* _BRIEF_: Output the records that follow exactly as they are written.

(THE INPUT begins)

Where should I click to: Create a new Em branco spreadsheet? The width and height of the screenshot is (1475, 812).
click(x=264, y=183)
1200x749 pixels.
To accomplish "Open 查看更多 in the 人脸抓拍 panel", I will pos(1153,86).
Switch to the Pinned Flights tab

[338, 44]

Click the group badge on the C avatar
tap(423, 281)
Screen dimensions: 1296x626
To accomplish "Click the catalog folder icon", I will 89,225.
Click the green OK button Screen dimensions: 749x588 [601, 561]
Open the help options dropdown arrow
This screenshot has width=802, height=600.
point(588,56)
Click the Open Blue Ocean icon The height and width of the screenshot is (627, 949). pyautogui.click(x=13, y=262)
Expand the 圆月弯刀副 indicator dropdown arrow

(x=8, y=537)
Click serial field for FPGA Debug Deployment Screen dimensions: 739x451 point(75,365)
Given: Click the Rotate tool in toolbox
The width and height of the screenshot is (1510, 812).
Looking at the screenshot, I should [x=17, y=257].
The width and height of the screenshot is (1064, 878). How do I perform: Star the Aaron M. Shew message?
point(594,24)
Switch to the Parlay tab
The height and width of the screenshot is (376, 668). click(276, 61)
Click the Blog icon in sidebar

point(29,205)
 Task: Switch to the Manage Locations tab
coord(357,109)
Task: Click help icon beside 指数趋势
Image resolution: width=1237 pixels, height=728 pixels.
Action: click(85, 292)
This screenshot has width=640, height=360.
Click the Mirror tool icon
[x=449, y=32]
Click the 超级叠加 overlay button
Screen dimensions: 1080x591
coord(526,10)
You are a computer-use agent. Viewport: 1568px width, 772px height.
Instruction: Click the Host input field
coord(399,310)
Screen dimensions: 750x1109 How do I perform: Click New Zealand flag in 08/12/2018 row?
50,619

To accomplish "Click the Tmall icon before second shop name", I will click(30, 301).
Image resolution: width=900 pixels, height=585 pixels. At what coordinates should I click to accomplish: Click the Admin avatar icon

(THE INPUT ends)

* _PROBLEM SOLUTION_:
Where should I click to: Create a new Em branco spreadsheet? The width and height of the screenshot is (1475, 812).
click(x=264, y=183)
1200x749 pixels.
To accomplish "Open 查看更多 in the 人脸抓拍 panel", I will pos(1153,86).
Switch to the Pinned Flights tab

[338, 44]

Click the group badge on the C avatar
tap(423, 281)
Screen dimensions: 1296x626
To accomplish "Click the catalog folder icon", I will 89,225.
Click the green OK button Screen dimensions: 749x588 [601, 561]
Open the help options dropdown arrow
This screenshot has width=802, height=600.
point(588,56)
Click the Open Blue Ocean icon The height and width of the screenshot is (627, 949). pyautogui.click(x=13, y=262)
Expand the 圆月弯刀副 indicator dropdown arrow

(x=8, y=537)
Click serial field for FPGA Debug Deployment Screen dimensions: 739x451 point(75,365)
Given: Click the Rotate tool in toolbox
The width and height of the screenshot is (1510, 812).
Looking at the screenshot, I should [x=17, y=257].
The width and height of the screenshot is (1064, 878). How do I perform: Star the Aaron M. Shew message?
point(594,24)
Switch to the Parlay tab
The height and width of the screenshot is (376, 668). click(276, 61)
Click the Blog icon in sidebar

point(29,205)
 Task: Switch to the Manage Locations tab
coord(357,109)
Task: Click help icon beside 指数趋势
Image resolution: width=1237 pixels, height=728 pixels.
Action: click(85, 292)
This screenshot has width=640, height=360.
Click the Mirror tool icon
[x=449, y=32]
Click the 超级叠加 overlay button
Screen dimensions: 1080x591
coord(526,10)
You are a computer-use agent. Viewport: 1568px width, 772px height.
Instruction: Click the Host input field
coord(399,310)
Screen dimensions: 750x1109 How do I perform: Click New Zealand flag in 08/12/2018 row?
50,619

To accomplish "Click the Tmall icon before second shop name", I will click(30, 301).
Image resolution: width=900 pixels, height=585 pixels. At what coordinates should I click to accomplish: Click the Admin avatar icon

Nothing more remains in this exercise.